Festivaletteratura. Il carteggio tra Goethe e Schiller

MANTOVA Un carteggio che racconta una splendida amicizia, quella tra Johann Wolfgang Goethe e Friedrich Schiller. È il “Carteggio 1794-1805”, edizione italiana di un monumento della letteratura mondiale. Nella Chiesa di Santa Maria della Vittoria ne hanno parlato i curatori Maurizio Pirro, professore all’università degli Studi di Milano Statale, e Luca Zenobi, docente all’Università di L’Aquila insieme alla giornalista Natascha Fioretti.

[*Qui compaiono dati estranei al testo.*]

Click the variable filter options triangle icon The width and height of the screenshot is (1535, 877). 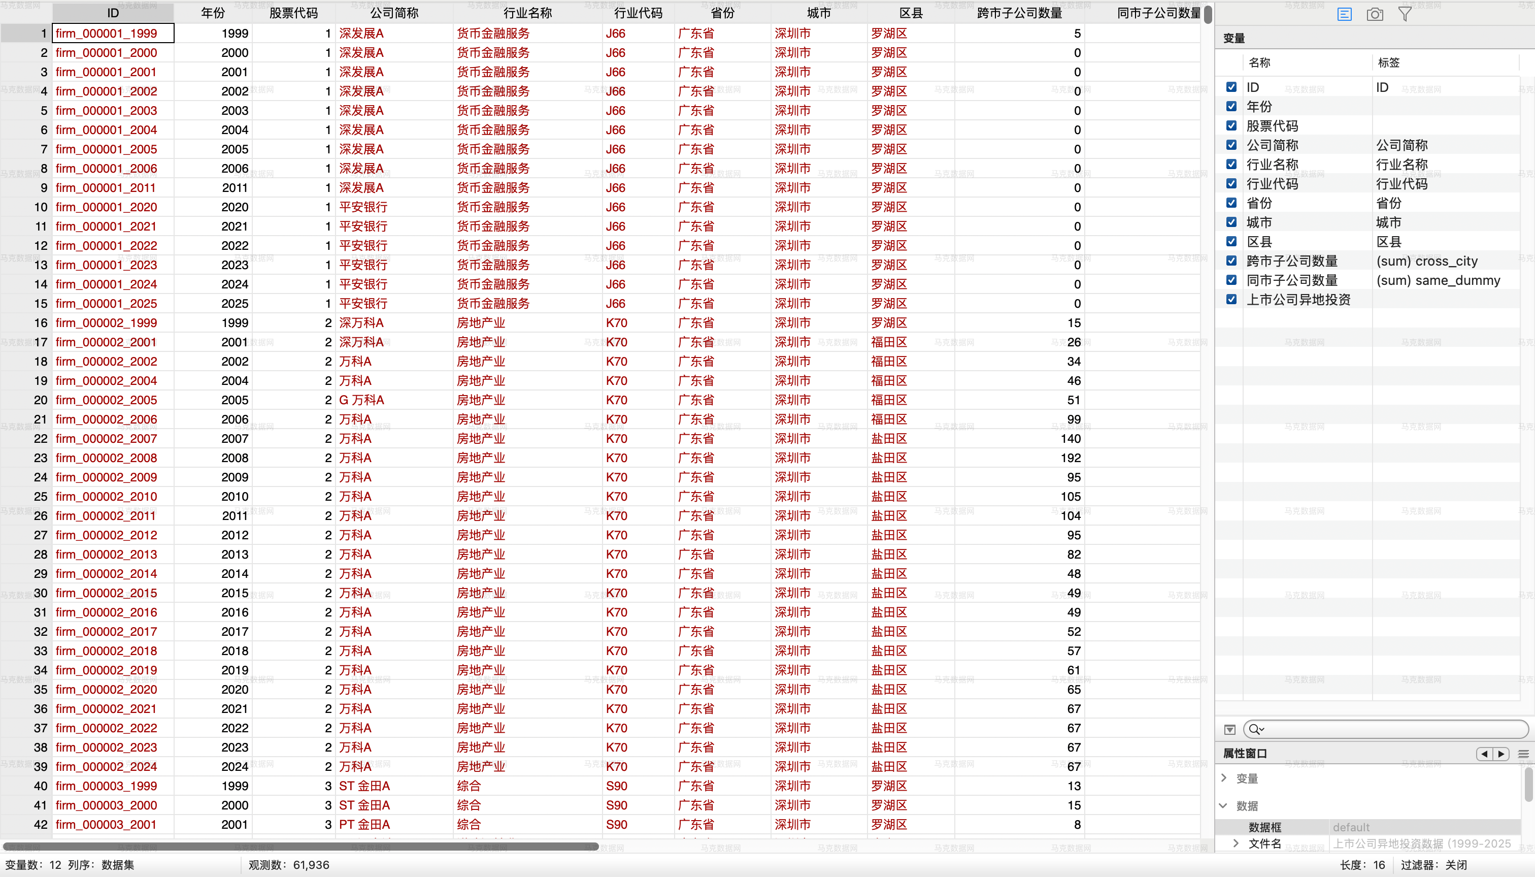tap(1230, 729)
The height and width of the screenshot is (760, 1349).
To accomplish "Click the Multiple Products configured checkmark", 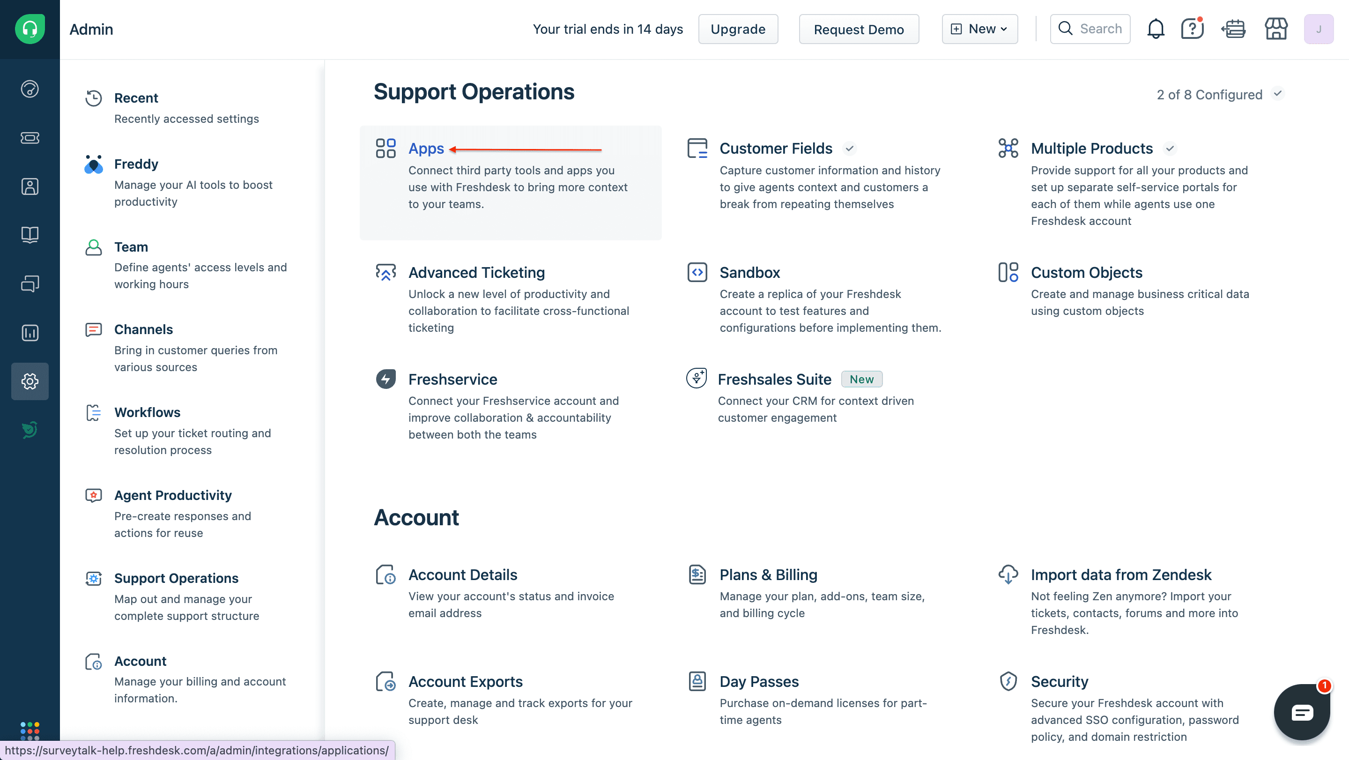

1013 le lettere tradotte dal tedesco del Settecento dai due germanisti che si sono suddivisi il lavoro: Pirro si è occupato delle missive di Goethe e Zenobi quelle di Schiller, un impegno durato un decennio, portato avanti contemporaneamente all’attività accademica. A sollecitare il carteggio è Schiller che, il 13 giugno 1794, scrive a un già famoso Goethe, autore de “I dolori del giovane Werther” nel 1774, per invitarlo a collaborare a una rivista che stava tentando di costituire.

Lo stile dei due autori tedeschi è ovviamente diverso anche per i momenti differenti che vivono, Goethe già conosciuto e affermato, Schiller ai suoi inizi dopo aver abbandonato l’idea di una vita ecclesiastica prima e militare poi. “Questa asimmetria tra i due si riconosce anche nel modo di scrivere”, ha spiegato Pirro, “Schiller è più labirintico, le sue lettere sono numericamente meno ma molto più lunghe, mentre spesso Goethe risolve delle questioni anche rilevanti con un semplice tocco di penna”. Questa differenza di status non impedisce la nascita di un’amicizia importante. “Schiller riesce a trovare la chiave giusta per aprire la caratura monumentale di Goethe”, ha detto Zenobi, “nel corso del carteggio infatti la posizione di inferiorità di Schiller giunge a un punto di equilibrio con lo scambio epistolare che diventa biunivoco”. Qual è questa chiave? Un escamotage molto moderno: sollecitare il grande narcisismo dell’autore del “Faust”.